[Records from a dataset]

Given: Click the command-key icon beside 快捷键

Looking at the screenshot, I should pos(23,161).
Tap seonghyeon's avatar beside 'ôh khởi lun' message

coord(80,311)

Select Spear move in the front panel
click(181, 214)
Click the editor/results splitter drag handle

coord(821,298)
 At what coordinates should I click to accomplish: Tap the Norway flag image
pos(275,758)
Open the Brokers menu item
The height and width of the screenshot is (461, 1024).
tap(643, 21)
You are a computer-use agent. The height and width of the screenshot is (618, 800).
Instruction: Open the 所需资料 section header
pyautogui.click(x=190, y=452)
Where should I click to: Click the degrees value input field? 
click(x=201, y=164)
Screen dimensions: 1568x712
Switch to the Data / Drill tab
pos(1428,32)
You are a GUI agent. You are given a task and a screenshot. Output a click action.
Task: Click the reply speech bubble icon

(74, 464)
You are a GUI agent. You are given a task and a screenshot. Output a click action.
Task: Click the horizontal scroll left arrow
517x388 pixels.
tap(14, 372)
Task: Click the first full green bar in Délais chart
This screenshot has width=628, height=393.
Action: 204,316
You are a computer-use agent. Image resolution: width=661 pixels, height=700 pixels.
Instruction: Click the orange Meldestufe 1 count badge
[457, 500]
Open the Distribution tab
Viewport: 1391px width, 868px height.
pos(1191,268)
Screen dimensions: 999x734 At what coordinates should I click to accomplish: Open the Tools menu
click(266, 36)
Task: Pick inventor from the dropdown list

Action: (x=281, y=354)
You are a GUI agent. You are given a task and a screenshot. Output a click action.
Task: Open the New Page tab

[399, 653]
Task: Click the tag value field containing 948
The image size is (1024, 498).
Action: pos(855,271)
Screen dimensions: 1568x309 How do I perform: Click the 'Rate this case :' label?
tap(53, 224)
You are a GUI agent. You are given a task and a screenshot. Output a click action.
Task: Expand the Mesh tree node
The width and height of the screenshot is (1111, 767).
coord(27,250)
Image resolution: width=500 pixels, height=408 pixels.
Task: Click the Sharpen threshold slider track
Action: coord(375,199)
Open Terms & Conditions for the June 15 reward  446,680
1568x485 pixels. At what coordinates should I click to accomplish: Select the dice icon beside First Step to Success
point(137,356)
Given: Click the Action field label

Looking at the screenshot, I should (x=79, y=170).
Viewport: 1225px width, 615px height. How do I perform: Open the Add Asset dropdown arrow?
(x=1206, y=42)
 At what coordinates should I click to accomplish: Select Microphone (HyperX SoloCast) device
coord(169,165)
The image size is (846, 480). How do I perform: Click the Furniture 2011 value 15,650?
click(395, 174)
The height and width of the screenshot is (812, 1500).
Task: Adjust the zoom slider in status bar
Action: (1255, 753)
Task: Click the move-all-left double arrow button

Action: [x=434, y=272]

▶ **What is needed**: Every entry above, from first to last, should be repeated exactly.

▶ **Answer to this exercise**:
Given: Click the command-key icon beside 快捷键

Looking at the screenshot, I should pos(23,161).
Tap seonghyeon's avatar beside 'ôh khởi lun' message

coord(80,311)

Select Spear move in the front panel
click(181, 214)
Click the editor/results splitter drag handle

coord(821,298)
 At what coordinates should I click to accomplish: Tap the Norway flag image
pos(275,758)
Open the Brokers menu item
The height and width of the screenshot is (461, 1024).
tap(643, 21)
You are a computer-use agent. The height and width of the screenshot is (618, 800).
Instruction: Open the 所需资料 section header
pyautogui.click(x=190, y=452)
Where should I click to: Click the degrees value input field? 
click(x=201, y=164)
Screen dimensions: 1568x712
Switch to the Data / Drill tab
pos(1428,32)
You are a GUI agent. You are given a task and a screenshot. Output a click action.
Task: Click the reply speech bubble icon

(74, 464)
You are a GUI agent. You are given a task and a screenshot. Output a click action.
Task: Click the horizontal scroll left arrow
517x388 pixels.
tap(14, 372)
Task: Click the first full green bar in Délais chart
This screenshot has width=628, height=393.
Action: 204,316
You are a computer-use agent. Image resolution: width=661 pixels, height=700 pixels.
Instruction: Click the orange Meldestufe 1 count badge
[457, 500]
Open the Distribution tab
Viewport: 1391px width, 868px height.
pos(1191,268)
Screen dimensions: 999x734 At what coordinates should I click to accomplish: Open the Tools menu
click(266, 36)
Task: Pick inventor from the dropdown list

Action: (x=281, y=354)
You are a GUI agent. You are given a task and a screenshot. Output a click action.
Task: Open the New Page tab

[399, 653]
Task: Click the tag value field containing 948
The image size is (1024, 498).
Action: pos(855,271)
Screen dimensions: 1568x309 How do I perform: Click the 'Rate this case :' label?
tap(53, 224)
You are a GUI agent. You are given a task and a screenshot. Output a click action.
Task: Expand the Mesh tree node
The width and height of the screenshot is (1111, 767).
coord(27,250)
Image resolution: width=500 pixels, height=408 pixels.
Task: Click the Sharpen threshold slider track
Action: coord(375,199)
Open Terms & Conditions for the June 15 reward  446,680
1568x485 pixels. At what coordinates should I click to accomplish: Select the dice icon beside First Step to Success
point(137,356)
Given: Click the Action field label

Looking at the screenshot, I should (x=79, y=170).
Viewport: 1225px width, 615px height. How do I perform: Open the Add Asset dropdown arrow?
(x=1206, y=42)
 At what coordinates should I click to accomplish: Select Microphone (HyperX SoloCast) device
coord(169,165)
The image size is (846, 480). How do I perform: Click the Furniture 2011 value 15,650?
click(395, 174)
The height and width of the screenshot is (812, 1500).
Task: Adjust the zoom slider in status bar
Action: (1255, 753)
Task: Click the move-all-left double arrow button

Action: [x=434, y=272]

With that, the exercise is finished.